▶ [PROBLEM TO WORK ON]: Work out how many lines in the data below contain "size", and state that count with nothing added.

▶ [RECORDS FOR THIS TASK]:
Content starts

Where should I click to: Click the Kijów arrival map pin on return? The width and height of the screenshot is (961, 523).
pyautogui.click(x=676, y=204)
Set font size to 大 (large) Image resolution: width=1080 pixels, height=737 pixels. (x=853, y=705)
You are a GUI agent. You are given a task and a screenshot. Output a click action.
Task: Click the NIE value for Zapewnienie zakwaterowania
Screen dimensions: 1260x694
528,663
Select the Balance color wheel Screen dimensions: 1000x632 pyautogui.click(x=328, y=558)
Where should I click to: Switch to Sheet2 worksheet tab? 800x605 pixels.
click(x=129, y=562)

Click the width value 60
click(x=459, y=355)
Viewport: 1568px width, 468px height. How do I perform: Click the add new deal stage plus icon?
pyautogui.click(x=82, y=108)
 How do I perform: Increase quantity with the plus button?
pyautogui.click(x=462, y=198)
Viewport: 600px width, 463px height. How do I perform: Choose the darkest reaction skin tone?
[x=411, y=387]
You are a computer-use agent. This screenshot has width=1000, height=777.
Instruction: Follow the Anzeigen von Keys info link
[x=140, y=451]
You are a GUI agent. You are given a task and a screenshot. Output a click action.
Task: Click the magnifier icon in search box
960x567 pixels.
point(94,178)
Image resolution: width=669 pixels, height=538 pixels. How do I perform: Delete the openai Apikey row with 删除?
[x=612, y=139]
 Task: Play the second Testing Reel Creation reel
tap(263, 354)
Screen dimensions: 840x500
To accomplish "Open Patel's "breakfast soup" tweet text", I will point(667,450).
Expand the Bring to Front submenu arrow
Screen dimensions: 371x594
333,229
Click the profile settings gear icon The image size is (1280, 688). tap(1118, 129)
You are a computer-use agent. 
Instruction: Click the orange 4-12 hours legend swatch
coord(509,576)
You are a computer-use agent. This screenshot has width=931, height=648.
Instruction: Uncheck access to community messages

Content ends

▶ [EXERCISE SOLUTION]: 2